A primeira coisa que aprendi ainda moleque foi que a mira precisa de calma.
Essa frase não saiu da boca de nenhum instrutor, mas do meu pai.
Ele não era militar, mas foi o homem mais disciplinado que já conheci.
Trabalhava como mecânico, acordava antes do sol nascer e só voltava pra casa quando a última moto ou carro já tinha sido entregue. Apesar do cansaço, sempre encontrava tempo para mim. Aos sábados, quando a oficina fechava mais cedo, ele me levava para pescar em uma lagoa perto da nossa cidade.
Eu, com oito anos, não tinha paciência nenhuma. Jogava a vara na água e ficava mexendo, tentando adivinhar se o peixe vinha logo. Ele ria e dizia:
— Bernardo, a mira precisa de calma. Se você se agitar, assusta o peixe. Segura firme, respira fundo, espera a hora certa.
Na época, parecia apenas uma lição de pescaria. Anos depois, entendi que era uma lição de vida.
Meu pai morreu quando eu tinha dezesseis anos. Um enfarte fulminante. Aquele foi o primeiro tiro que a vida me deu sem aviso. Eu já treinava no tiro de guerra e sonhava com a carreira militar, mas a morte dele me fez ter certeza: eu ia honrar o homem que me ensinou disciplina sem nunca vestir farda.
Entrei no Exército aos dezoito e nunca mais parei.

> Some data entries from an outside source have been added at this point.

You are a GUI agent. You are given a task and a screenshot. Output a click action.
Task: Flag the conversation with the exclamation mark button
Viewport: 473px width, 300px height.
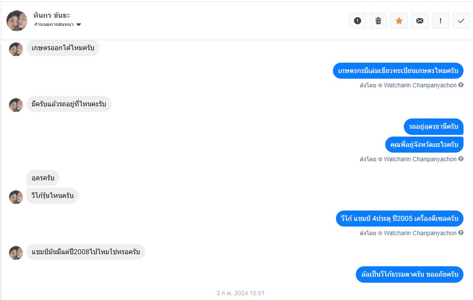tap(441, 21)
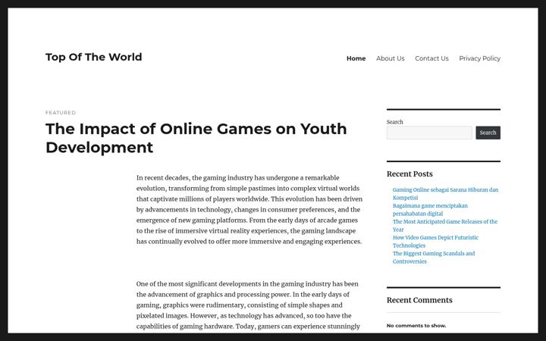Open The Impact of Online Games article title
Viewport: 546px width, 341px height.
[x=196, y=138]
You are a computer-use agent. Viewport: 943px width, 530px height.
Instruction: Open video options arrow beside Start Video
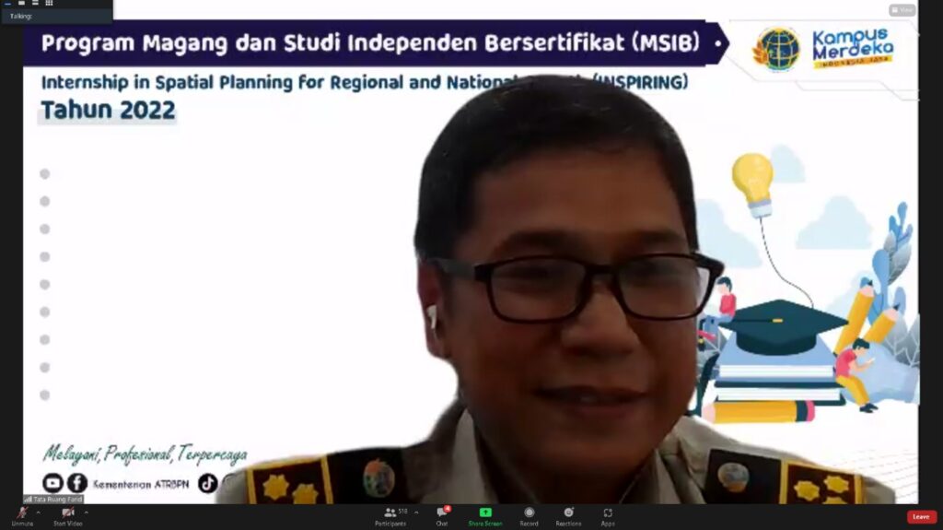(87, 512)
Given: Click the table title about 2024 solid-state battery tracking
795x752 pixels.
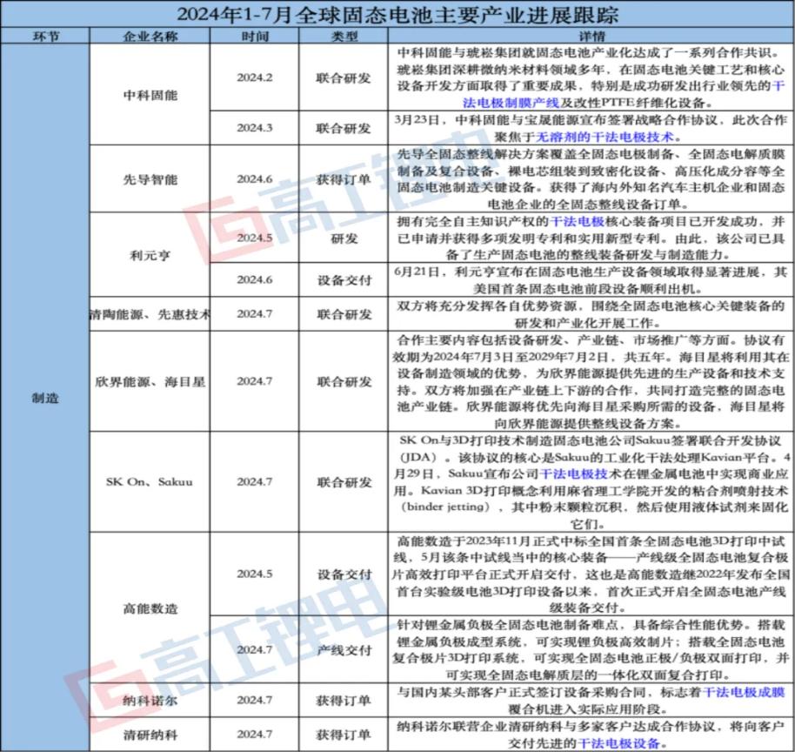Looking at the screenshot, I should 398,13.
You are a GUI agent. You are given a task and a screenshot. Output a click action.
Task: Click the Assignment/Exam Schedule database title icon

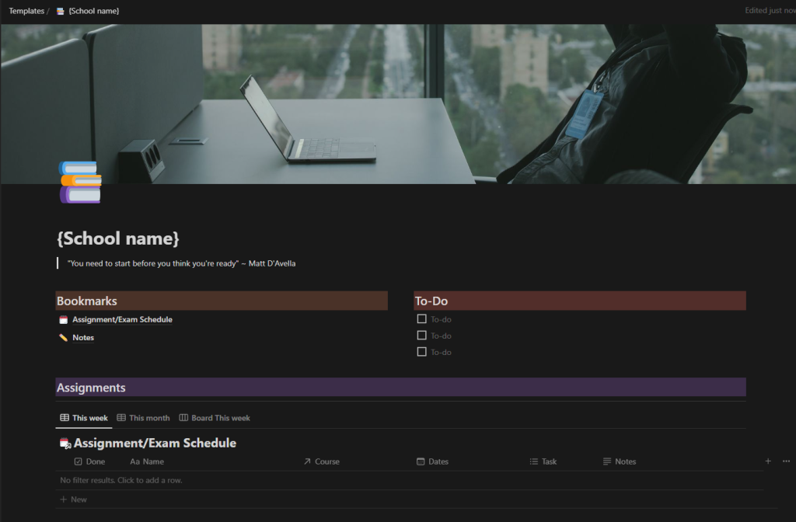tap(65, 444)
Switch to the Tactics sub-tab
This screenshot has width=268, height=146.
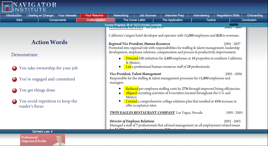tap(211, 20)
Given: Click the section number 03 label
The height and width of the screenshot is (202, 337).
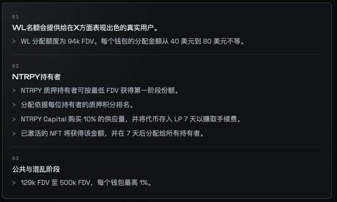Looking at the screenshot, I should (x=15, y=158).
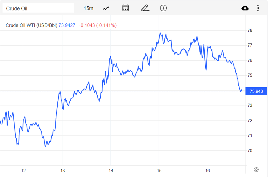
Task: Add a comparison with plus icon
Action: pyautogui.click(x=163, y=8)
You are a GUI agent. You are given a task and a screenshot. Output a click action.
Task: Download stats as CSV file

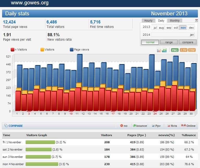point(184,50)
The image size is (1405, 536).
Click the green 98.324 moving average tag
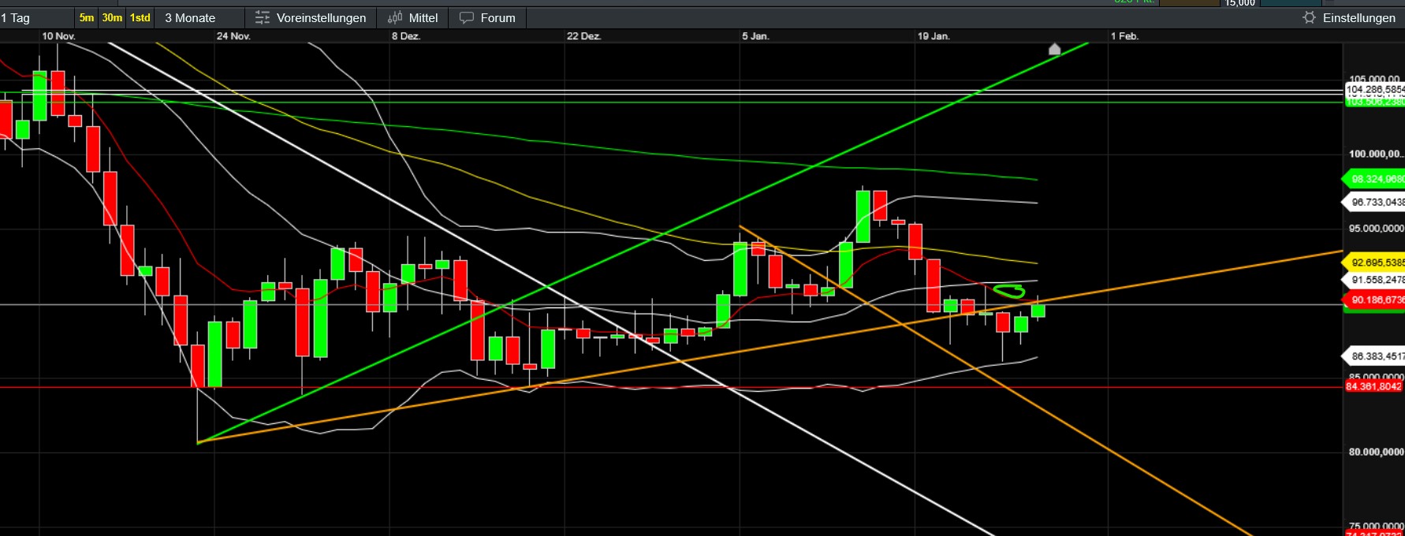tap(1376, 179)
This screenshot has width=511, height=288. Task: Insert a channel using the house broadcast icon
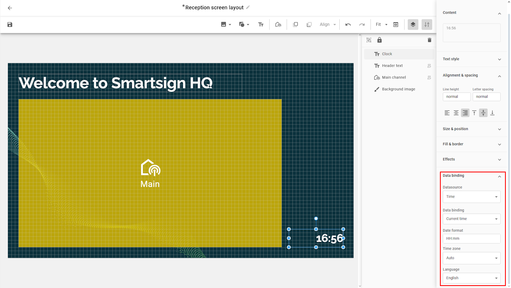click(x=278, y=25)
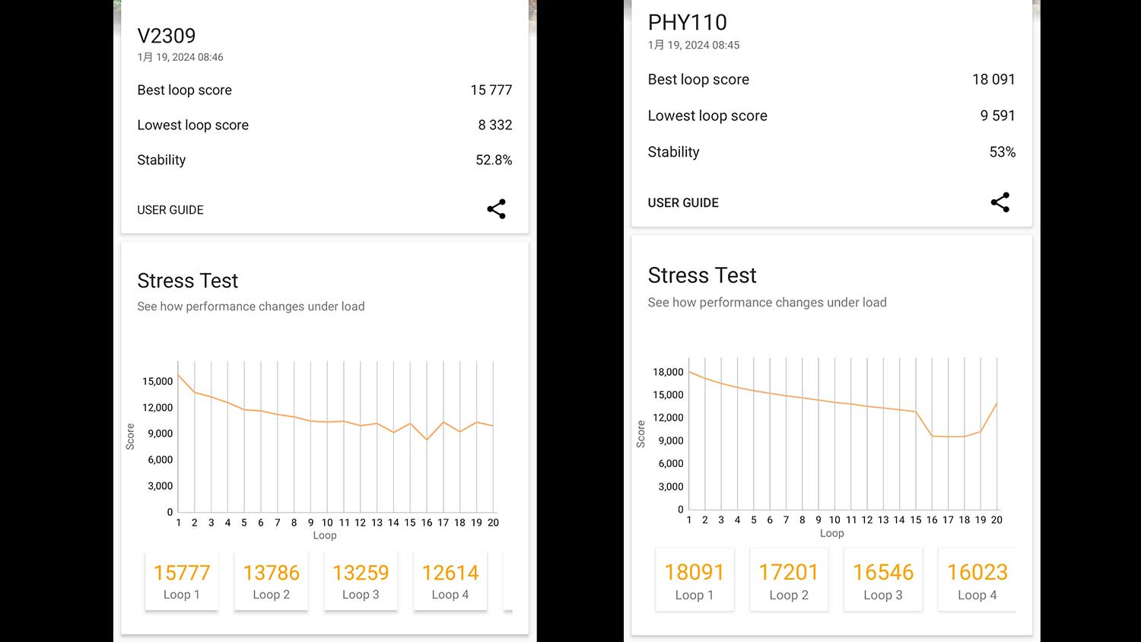Select Loop 1 score tile showing 18091
Image resolution: width=1141 pixels, height=642 pixels.
point(694,580)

Hoje, quando seguro meu rifle, ainda ouço a voz dele: “a mira precisa de calma”. No campo de treinamento, costumo ser o último a disparar, porque espero o momento perfeito. Os outros riem, dizem que sou lento demais. Mas no fim da contagem, meus tiros sempre estão no centro do alvo. E é por isso que ninguém duvida da minha precisão.
Mas calma não é frieza. Pelo menos não totalmente.
Eu sei a diferença. No trabalho, sou o soldado frio, calculista, que analisa vento, distância, vibração do dedo.
Mas em casa... em casa, eu sou apenas o marido da Joana e o pai do Miguel.
E é nesse ponto que a vida me surpreende. Porque quando tiro o uniforme e chego em casa, não existe sniper, não existe 1º Tenente. Existe apenas o homem que se ajoelha no tapete da sala para brincar de carrinhos com o filho, que adora o cheiro de bolo saindo do forno porque sabe que Joana sempre exagera no açúcar, que escuta música brega só porque ela insiste em cantar alto enquanto arruma a cozinha.
Eu não sei se acredito em destino. Mas sei que a vida me deu a Joana no momento certo.
Foi a cinco anos em uma festa de amigos, quando eu estava de licença depois de uma missão difícil. Ela era diferente de tudo que eu conhecia. Enquanto eu olhava o mundo com cautela, ela ria de tudo.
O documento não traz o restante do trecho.